2. La clause anti-DMCA. Peut-être le seul point susceptible d'être corrigé par la FSF, car RMS a dit qu'il allait demander à ses avocats de jeter un coup d'il. La GPL interdit d'imposer des restrictions supplémentaires sur l'accessibilité et la modifiablité des sources, ce qui oblige à les fournir, ne serait-ce qu'en option, sur un médium où elles sont accessibles sans contraintes techniques. Si elles sont fournies sur un médium chiffré et utilisant le DRM, c'est une violation de la licence. La GFDL possède une clause similaire, mais très mal tournée : il est interdit d'imposer des restrictions techniques à l'accessibilité d'une copie qu'on fait. Par exemple, il est interdit de la mettre sur un médium chiffré. Ou de la mettre en permissions 0600. Ou de la mettre sur une portion nécessitant un login sur un site web. D'une certaine façon, elle contrevient au test du dissident chinois, à l'origine conçu pour éviter les licences du style "les versions modifiées doivent être communiquées à l'auteur". Et bien que RMS aie manifesté un minimum de bonne volonté sur cette clause, elle est loin d'être résolue et il est exclu de considérer comme libres les documents sous GFDL en attendant.

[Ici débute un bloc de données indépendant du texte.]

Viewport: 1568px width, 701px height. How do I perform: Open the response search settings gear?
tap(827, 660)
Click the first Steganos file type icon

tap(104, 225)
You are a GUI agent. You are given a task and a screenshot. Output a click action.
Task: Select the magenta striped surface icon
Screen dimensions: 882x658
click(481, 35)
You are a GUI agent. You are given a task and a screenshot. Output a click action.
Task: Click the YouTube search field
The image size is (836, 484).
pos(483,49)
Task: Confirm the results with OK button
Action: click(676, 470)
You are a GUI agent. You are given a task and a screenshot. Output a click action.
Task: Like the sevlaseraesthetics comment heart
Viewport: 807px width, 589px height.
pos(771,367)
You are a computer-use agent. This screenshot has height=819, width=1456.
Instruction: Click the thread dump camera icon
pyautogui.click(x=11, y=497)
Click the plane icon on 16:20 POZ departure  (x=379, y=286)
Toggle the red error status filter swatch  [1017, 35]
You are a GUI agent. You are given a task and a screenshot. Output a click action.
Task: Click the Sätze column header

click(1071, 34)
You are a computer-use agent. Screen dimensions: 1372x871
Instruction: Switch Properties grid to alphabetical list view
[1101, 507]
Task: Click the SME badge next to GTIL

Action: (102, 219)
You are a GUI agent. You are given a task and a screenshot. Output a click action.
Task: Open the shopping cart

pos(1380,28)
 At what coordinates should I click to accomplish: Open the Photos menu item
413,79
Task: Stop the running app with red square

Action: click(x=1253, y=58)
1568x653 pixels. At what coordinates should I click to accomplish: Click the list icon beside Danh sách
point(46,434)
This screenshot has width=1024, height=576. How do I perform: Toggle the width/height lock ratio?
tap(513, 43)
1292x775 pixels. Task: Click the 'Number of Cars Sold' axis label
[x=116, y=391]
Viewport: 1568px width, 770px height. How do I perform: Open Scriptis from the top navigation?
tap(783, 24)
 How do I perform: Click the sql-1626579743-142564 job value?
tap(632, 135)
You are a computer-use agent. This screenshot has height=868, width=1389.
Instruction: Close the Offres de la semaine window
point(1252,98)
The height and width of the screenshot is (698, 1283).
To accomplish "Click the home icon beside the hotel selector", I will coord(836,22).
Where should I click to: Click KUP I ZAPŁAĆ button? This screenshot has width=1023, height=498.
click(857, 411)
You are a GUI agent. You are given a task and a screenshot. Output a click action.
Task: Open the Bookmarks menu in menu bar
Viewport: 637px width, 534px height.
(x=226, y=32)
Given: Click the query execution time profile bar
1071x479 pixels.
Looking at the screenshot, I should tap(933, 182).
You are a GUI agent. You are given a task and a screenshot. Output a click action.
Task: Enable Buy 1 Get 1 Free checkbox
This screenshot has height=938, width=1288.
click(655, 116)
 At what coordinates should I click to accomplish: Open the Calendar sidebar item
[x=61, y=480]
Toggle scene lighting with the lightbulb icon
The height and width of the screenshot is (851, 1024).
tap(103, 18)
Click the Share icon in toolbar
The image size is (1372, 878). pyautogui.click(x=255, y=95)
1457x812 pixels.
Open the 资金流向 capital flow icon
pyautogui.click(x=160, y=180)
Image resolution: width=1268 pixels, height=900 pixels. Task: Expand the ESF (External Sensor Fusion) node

3. Les sections invariantes. Probablement le point sur lequel on a vu débiter le plus de stupidités à la minute, compte tenu du fait que les intégristes de la FSF défendent bec et ongles cette facilité qui leur est faite de propager leurs textes politiques. Bien qu'en option, les sections invariantes sont utilisées dans tous les manuels GNU, et sont censées être sans rapport avec le propos affiché du manuel, et elles contiennent en général la propagande de la FSF. Déjà, ça impose des restrictions sur le propos du manuel, vu que s'il change, les sections invariantes peuvent devenir à propos, adieu la DFSG 6. Et puis n'escomptez pas faire autre chose qu'un manuel, d'ailleurs. Vous voulez une reference card de 2 pages ? Il faut reproduire les 20 pages de sections invariantes. Inclure quelques sections de 3 manuels GNU dans un bouquin ? Bin on cumule les sections invariantes des 3. Traduire le manuel ? Que pouic. La DFSG 6 s'est suicidée depuis longtemps. Et puis aussi la DFSG 3, vu qu'il est impossible de les modifier, même pour corriger l'orthographe.
Ah, mais je vois d'ici Kilobug arriver avec ses grands sabots et sa dévotion pour RMS, pour nous expliquer que la GPL aussi a une section invariante : la licence elle-même. C'est bien entendu archi-faux : la GPL est le copyright du logiciel, et il faut que le copyright soit invariant. Rien n'impose pour autant la moindre invariance dans le code du logiciel, et la GPL ne s'affiche pas au démarrage. Si on considère une documentation sous GPL (que je ne saurais trop vous conseiller d'utiliser pour la documentation d'un logiciel GPL), la GPL n'est pas incluse au texte de la documentation, elle doit juste y être jointe. Bref, il n'y a pas la moindre restriction sur ce que je peux modifier dans un logiciel ou une documentation GPL. C'est le principe du logiciel libre.
On peut ajouter à ça que grâce aux sections invariantes, la GFDL n'est pas un vrai copyleft. Je peux faire une version modifiée d'un document GFDL, en incluant une section invariante que personne n'aura le droit de modifier sur un sujet suffisamment pourri pour que personne n'ait envie de la distribuer. Autant utiliser la licence BSD, c'est moins hypocrite.